194. Int. Immeuble en construction. Au Sous-sol.
Tapi derrière un pilier, Mario a le souffle court. Il ouvre son gilet pare-balles, décomprimant ainsi sa cage thoracique. Il plonge ses mains derrière son dos et deux Glock automatiques entrent alors en scène.

Six ombres s’avancent en bataillon dans la pénombre des fondations.

195. Ext. Jour. Chantier.
Resté en retrait près des berlines, Estevez interpelle Williams. Il tient son cigare entre les doigts.

Estevez
Vous les gens de la police, vous avez du mérite ! C’est vrai, il faut le dire, vous avez pas un job facile, tous les jours vous risquez votre peau, et tout ça pour ramener combien à la fin du mois? 2000 ? 3000 ?

Williams
Je crois que c’est pas vos oignons !

Estevez
Moi, je vous donne l’occasion d’être payé à votre juste mérite, inspecteur ! Vos enfants rêvent peut-être de vraies vacances.

Williams
Laissez ma famille en dehors de ça ! Et vous ne m’achèterez pas!

Estevez
(son visage s’assombrit) Vraiment ?… Alors qu’est-ce que vous diriez d’un autre arrosage ?

Le nabab se tourne vers les grosses berlines garées devant l’immeuble. De l’une d’elles sort un nervi en costume sombre pourvu d’un AK47. Il est de ces tueurs prodigues qui dépensent sans compter jusqu’aux dernières cartouches. Williams se préserve des effusions derrière sa Chevrolet. Des morceaux de verre tombent sur lui. Un déluge de feu s’abat sur la voiture, explosant les vitres, criblant l’acier de la carrosserie. Un tel vacarme qu’on ne s’entendrait pas mourir. De l’autre côté du rempart, Williams attend de pouvoir riposter.

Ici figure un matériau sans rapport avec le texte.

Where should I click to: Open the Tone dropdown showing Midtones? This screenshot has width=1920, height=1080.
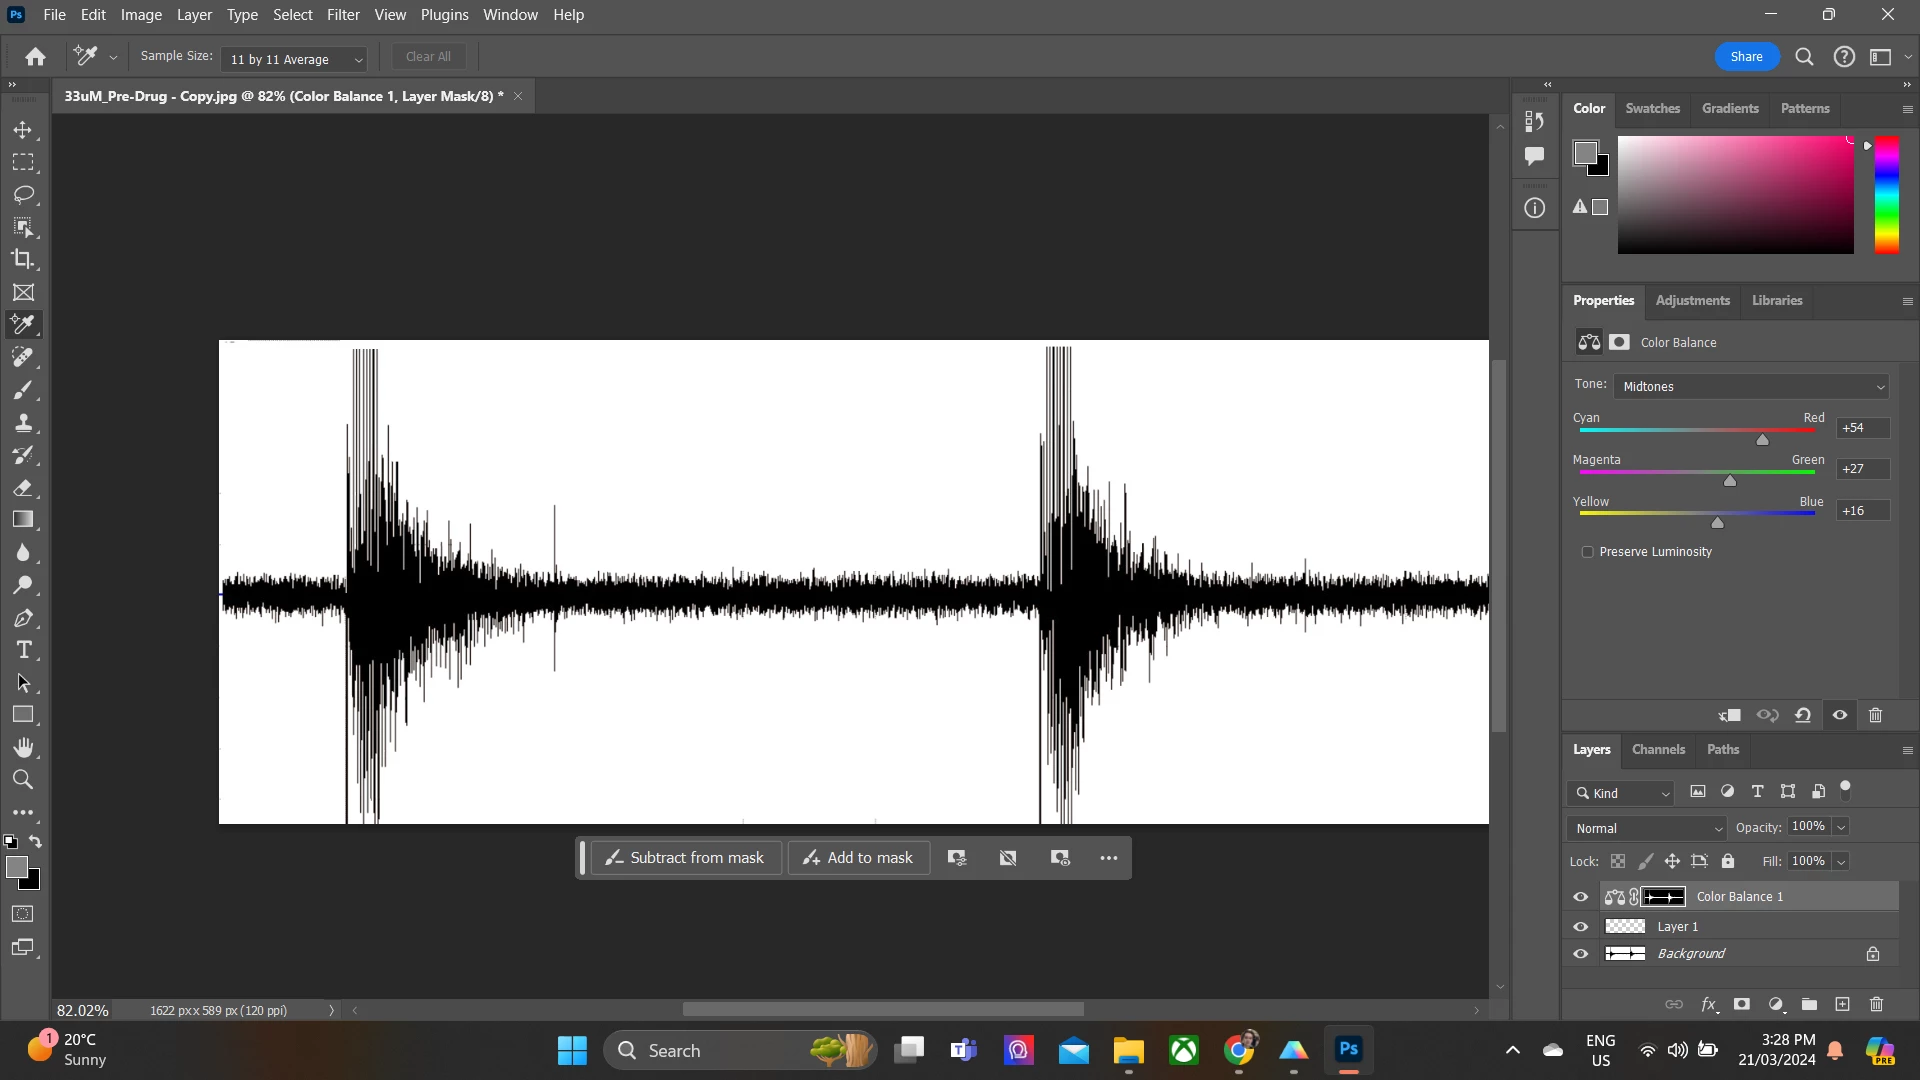(1752, 387)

196. Int. Immeuble. Sous-sol.
Deux tueurs évoluent entre deux rangées de piliers. Du mouvement sur la droite ! Leur fantôme d’adversaire passe devant eux en exécutant une roue. Les balles lui frôlent la peau  comme les couteaux d’un lanceur de cirque. A la différence ici que la cible a une arme et leur rend la politesse en alliant gymnastique et précision du tir. Des guiboles sont fauchées au passage.

Les quatre derniers rappliquent en force et envoient la sauce à coups de mp5. Mario roule promptement au sol, trouve refuge dans un recoin d’escalier. Sa posture est critique, deux beretta 9 mm contre des pistolets mitrailleurs !

Examen du décor. Son regard se pose sur une lampe à pression suspendue au plafond. Cet objet incarnerait-il son salut ? Une balle bien ajustée sectionne l’attache de la lampe laquelle se fracasse deux mètres plus bas. De l’alcool se répand au sol. Mario balance un briquet comme il jetterait une grenade. Et le feu fut !

Un rideau de flammes l’isole de l’armada. Mario s’engouffre dans l’occasion et tente une sortie. Objectif l’escalier. Un flingue dans chaque pogne et à dieu vat ! Les balles fusent de part et d’autre du mur de feu, point d’orgue d’une orgie de fer. L’échange est court mais l’écrémage est sévère. Un tueur s’écroule, un morceau de crâne en moins. Un autre porte la main à sa gorge d’où s’écoule un flot de sang. Les deux derniers valides rechargent leur pistolet mitrailleur, offrant le temps à Mario de s’enfuir par l’escalier.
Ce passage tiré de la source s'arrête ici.